[PROBLEM DESCRIPTION] The response must consist of the lines below from the one with "Task: Click the padlock" through the one with "The image size is (1136, 1064).", exactly as they appear and with both ends kept.

[RECORDS TO PROCESS]

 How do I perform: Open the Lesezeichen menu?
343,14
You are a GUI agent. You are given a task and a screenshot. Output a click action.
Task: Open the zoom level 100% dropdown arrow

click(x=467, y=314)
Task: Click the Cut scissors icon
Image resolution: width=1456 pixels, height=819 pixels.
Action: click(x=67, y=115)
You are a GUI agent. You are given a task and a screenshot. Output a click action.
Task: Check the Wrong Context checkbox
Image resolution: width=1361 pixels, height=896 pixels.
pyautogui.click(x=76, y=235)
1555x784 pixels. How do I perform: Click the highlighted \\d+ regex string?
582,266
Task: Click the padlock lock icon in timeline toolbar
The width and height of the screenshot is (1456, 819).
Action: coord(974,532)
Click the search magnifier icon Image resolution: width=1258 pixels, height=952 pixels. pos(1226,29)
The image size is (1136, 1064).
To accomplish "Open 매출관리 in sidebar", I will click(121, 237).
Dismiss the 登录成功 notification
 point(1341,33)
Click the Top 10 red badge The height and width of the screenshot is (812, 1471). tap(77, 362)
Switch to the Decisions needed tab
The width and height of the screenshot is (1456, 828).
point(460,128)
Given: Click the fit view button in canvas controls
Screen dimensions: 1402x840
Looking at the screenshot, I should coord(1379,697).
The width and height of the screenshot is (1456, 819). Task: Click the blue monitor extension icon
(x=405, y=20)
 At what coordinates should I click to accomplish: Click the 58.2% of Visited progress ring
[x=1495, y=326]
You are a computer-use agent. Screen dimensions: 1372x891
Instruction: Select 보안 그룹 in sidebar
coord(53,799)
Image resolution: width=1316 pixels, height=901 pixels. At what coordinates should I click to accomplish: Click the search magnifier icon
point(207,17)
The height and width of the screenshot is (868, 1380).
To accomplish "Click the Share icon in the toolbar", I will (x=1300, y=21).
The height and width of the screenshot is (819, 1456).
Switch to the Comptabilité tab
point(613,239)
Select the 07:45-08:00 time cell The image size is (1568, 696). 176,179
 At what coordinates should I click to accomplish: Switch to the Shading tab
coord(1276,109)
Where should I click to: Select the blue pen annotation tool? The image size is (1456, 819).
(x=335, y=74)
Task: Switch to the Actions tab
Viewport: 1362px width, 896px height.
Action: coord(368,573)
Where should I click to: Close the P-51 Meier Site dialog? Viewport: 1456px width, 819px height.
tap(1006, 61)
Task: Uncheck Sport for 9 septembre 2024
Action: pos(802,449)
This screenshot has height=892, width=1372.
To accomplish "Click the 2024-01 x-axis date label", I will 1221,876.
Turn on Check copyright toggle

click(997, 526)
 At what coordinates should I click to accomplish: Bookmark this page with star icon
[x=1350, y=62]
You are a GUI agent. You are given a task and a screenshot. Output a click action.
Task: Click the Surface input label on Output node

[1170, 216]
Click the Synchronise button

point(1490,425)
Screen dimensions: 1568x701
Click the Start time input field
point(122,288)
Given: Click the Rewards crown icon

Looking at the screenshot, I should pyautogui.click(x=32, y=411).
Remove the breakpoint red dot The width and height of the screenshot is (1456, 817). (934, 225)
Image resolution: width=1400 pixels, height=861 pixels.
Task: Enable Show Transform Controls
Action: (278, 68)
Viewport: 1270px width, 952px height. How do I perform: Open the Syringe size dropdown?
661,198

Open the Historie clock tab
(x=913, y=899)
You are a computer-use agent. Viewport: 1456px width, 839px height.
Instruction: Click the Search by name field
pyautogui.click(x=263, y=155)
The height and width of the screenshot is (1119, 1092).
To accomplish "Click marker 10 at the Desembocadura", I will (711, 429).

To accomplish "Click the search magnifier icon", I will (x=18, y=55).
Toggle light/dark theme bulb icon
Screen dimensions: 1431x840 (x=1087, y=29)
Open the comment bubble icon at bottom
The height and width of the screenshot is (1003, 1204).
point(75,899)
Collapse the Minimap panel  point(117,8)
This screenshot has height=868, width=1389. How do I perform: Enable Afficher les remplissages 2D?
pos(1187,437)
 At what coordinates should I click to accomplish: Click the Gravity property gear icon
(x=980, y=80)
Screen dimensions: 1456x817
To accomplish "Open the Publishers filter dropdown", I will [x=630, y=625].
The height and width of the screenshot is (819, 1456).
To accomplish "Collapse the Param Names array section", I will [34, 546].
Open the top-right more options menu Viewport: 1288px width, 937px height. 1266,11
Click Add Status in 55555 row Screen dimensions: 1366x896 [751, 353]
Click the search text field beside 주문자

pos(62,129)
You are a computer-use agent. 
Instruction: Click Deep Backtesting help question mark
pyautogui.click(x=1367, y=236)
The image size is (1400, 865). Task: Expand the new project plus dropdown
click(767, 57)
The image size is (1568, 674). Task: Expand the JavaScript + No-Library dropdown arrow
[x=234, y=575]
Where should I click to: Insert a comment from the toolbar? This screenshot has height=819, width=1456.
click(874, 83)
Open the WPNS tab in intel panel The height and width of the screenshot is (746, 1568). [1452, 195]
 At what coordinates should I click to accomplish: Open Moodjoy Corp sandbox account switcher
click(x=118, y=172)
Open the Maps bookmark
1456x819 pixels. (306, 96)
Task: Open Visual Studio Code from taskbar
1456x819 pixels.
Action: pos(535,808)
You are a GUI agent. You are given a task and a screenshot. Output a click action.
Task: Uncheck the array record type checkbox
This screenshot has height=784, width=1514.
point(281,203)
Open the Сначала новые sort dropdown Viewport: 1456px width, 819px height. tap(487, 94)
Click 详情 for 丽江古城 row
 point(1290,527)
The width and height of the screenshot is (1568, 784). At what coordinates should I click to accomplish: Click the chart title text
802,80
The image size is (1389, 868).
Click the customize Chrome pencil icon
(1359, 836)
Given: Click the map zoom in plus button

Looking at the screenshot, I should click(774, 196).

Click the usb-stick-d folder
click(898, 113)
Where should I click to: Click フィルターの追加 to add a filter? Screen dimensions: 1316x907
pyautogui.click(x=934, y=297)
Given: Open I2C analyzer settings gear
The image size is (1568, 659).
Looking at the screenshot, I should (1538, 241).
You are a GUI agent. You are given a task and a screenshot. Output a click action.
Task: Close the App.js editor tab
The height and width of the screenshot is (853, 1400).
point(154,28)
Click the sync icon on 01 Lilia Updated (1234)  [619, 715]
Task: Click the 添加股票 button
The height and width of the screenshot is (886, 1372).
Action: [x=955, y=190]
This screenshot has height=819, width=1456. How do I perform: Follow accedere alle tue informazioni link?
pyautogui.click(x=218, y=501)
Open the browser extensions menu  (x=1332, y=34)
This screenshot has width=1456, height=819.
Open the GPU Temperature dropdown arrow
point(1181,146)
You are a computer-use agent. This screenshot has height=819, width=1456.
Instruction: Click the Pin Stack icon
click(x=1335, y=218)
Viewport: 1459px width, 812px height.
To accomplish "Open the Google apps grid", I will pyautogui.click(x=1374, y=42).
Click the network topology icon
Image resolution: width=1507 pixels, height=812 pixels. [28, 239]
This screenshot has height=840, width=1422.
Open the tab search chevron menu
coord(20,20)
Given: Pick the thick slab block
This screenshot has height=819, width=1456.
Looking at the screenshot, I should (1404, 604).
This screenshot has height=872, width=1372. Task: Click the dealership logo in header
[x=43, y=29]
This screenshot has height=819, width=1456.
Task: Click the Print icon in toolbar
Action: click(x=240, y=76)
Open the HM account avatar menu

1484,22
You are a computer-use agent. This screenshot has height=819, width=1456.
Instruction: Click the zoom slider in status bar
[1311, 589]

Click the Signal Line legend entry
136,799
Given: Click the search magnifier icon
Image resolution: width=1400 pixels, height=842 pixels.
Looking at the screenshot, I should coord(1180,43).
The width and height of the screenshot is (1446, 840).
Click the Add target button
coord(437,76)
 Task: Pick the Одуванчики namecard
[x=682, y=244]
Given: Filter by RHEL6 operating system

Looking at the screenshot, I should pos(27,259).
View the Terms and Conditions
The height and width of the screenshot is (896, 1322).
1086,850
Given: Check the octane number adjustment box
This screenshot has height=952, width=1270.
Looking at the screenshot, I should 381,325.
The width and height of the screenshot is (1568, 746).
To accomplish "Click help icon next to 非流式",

[EXERCISE ANSWER]
Task: Click the padlock lock icon in timeline toolbar
The width and height of the screenshot is (1456, 819).
Action: coord(974,532)
Click the search magnifier icon Image resolution: width=1258 pixels, height=952 pixels. pos(1226,29)
The image size is (1136, 1064).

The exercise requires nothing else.